====== Supplied records

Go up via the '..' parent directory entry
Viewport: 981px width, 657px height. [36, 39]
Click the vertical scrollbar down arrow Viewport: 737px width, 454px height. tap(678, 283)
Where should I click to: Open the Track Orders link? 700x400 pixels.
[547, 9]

============
====== Supplied records

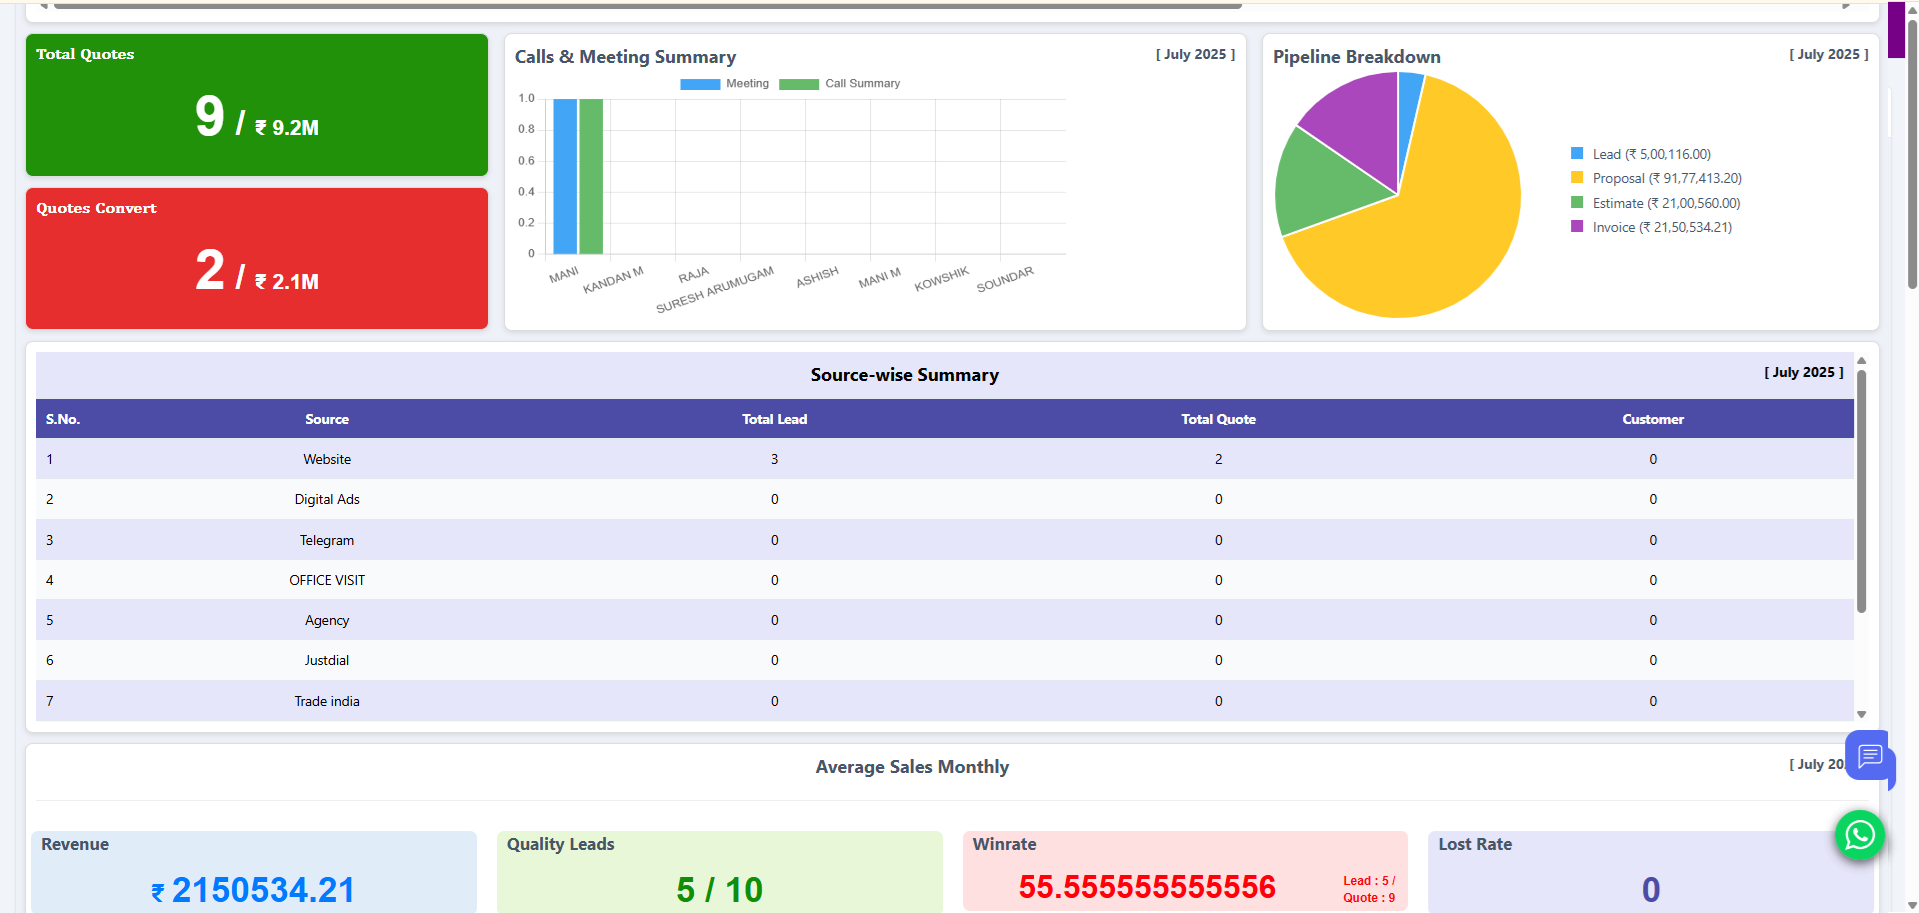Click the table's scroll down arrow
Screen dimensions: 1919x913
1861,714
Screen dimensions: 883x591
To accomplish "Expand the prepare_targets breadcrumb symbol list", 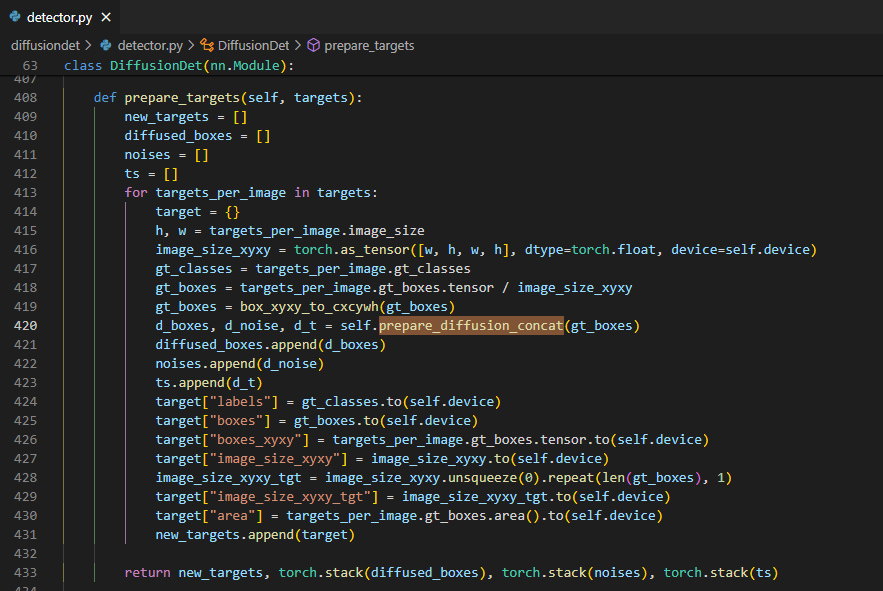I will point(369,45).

============

## Do this
How many lines in the entries contain the word "height"? Give only the number.

## Output of the task
2